**Extracted information**
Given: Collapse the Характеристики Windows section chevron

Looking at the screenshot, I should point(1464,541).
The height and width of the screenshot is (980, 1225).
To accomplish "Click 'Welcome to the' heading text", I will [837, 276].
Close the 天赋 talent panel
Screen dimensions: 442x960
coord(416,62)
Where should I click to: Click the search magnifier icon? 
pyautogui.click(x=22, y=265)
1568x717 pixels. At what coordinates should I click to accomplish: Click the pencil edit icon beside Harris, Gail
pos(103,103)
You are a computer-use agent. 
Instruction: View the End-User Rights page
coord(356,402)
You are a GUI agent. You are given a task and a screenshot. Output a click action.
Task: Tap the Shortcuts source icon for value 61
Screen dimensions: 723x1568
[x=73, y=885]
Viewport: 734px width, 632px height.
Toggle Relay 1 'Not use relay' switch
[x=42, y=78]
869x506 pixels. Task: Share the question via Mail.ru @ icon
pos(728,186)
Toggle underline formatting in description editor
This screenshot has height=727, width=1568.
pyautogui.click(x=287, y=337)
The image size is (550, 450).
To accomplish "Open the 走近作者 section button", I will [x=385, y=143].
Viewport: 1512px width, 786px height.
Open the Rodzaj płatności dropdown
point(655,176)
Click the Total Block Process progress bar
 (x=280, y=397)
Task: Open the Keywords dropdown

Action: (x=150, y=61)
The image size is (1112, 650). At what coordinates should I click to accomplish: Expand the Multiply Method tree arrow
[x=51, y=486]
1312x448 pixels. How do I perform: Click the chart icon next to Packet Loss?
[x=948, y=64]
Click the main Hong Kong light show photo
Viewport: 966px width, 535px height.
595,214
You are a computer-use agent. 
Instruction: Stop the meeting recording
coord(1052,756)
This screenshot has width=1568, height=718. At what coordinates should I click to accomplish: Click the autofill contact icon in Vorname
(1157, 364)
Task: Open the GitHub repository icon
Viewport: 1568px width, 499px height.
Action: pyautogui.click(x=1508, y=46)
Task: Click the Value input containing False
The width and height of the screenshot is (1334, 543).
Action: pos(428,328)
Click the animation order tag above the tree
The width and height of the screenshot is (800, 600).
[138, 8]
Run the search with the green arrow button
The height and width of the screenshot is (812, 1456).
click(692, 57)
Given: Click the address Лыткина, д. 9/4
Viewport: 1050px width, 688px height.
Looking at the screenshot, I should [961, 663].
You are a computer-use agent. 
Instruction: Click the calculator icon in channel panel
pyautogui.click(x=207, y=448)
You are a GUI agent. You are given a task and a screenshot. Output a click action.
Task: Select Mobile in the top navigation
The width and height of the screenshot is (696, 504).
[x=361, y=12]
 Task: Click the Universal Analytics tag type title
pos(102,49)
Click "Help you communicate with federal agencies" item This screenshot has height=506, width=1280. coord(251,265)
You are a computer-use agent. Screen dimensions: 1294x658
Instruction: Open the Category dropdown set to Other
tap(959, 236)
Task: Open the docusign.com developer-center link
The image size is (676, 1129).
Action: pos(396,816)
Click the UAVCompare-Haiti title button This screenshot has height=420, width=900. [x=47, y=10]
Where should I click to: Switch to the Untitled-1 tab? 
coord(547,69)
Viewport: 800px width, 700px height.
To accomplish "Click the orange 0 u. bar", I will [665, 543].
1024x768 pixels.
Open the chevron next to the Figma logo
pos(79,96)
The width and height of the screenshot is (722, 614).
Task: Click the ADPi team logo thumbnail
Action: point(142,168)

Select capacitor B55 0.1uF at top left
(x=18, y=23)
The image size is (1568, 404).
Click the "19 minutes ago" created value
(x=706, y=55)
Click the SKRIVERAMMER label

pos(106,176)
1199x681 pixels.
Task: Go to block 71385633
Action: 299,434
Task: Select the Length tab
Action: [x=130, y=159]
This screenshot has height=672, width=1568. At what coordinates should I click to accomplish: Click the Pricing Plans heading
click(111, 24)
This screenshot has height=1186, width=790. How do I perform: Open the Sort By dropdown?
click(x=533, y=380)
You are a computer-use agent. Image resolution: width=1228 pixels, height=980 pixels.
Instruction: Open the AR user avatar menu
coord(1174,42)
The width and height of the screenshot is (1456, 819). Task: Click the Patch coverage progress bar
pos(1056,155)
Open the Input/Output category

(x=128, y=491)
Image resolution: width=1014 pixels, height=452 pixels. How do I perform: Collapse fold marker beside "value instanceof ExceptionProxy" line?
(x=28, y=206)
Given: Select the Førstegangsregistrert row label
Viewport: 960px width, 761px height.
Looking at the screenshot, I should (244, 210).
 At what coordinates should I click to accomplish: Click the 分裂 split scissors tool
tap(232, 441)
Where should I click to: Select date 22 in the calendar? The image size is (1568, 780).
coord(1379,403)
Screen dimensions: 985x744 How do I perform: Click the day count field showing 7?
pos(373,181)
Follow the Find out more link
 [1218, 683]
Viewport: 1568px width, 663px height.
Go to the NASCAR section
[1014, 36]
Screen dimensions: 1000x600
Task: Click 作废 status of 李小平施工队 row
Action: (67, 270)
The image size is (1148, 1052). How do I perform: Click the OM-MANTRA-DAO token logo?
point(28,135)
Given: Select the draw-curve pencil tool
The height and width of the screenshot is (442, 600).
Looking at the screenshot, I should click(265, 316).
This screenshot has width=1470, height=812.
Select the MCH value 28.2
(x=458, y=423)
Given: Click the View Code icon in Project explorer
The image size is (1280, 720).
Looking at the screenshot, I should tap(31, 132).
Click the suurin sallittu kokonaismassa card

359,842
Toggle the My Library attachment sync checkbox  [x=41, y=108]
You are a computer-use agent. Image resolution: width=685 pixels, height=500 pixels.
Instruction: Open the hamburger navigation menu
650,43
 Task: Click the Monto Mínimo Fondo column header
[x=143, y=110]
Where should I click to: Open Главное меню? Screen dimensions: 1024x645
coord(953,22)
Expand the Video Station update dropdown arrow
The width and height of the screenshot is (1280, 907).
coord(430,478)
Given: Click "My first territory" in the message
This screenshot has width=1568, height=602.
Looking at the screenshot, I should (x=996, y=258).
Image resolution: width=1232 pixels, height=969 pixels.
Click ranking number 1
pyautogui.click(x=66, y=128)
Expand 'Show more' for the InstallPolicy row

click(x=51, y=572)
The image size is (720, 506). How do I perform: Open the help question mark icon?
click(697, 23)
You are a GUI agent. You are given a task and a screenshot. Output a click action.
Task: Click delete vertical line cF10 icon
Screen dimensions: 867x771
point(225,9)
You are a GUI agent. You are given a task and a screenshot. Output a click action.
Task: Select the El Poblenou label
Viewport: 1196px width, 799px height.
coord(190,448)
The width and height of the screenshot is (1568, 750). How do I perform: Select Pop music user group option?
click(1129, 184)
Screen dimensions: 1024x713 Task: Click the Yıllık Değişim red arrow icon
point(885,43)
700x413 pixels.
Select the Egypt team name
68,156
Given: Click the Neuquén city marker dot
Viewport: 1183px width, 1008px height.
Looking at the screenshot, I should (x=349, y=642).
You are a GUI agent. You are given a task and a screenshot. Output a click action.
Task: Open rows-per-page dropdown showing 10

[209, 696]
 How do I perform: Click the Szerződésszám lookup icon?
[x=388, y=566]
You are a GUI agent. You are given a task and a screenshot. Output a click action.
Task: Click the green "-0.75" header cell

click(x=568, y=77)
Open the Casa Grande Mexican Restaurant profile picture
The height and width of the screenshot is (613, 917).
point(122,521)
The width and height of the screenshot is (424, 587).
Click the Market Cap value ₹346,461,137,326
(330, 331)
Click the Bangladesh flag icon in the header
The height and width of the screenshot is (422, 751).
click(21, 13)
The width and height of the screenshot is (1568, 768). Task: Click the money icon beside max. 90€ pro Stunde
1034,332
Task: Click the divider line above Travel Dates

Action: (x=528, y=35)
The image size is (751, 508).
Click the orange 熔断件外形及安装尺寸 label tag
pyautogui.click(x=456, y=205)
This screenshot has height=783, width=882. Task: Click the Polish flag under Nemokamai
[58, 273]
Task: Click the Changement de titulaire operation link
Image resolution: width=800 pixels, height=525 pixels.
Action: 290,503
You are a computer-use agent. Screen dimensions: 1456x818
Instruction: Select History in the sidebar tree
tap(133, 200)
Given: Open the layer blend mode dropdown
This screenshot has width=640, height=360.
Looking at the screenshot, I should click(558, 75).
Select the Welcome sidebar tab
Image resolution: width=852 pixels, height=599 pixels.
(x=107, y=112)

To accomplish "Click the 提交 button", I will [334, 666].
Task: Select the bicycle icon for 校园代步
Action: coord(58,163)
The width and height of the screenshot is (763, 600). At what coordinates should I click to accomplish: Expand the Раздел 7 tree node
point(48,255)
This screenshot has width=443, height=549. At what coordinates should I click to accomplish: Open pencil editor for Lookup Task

**Required task**
Switch "column header" to "column heading" in the part that opens with the line containing "Task: Click the Monto" and closes with the line containing "point(225,9)", and write out only those lines with everything else left the same.

**Result of this task**
 Task: Click the Monto Mínimo Fondo column heading
[x=143, y=110]
Where should I click to: Open Главное меню? Screen dimensions: 1024x645
coord(953,22)
Expand the Video Station update dropdown arrow
The width and height of the screenshot is (1280, 907).
coord(430,478)
Given: Click "My first territory" in the message
This screenshot has width=1568, height=602.
Looking at the screenshot, I should (x=996, y=258).
Image resolution: width=1232 pixels, height=969 pixels.
Click ranking number 1
pyautogui.click(x=66, y=128)
Expand 'Show more' for the InstallPolicy row

click(x=51, y=572)
The image size is (720, 506). How do I perform: Open the help question mark icon?
click(697, 23)
You are a GUI agent. You are given a task and a screenshot. Output a click action.
Task: Click delete vertical line cF10 icon
Screen dimensions: 867x771
point(225,9)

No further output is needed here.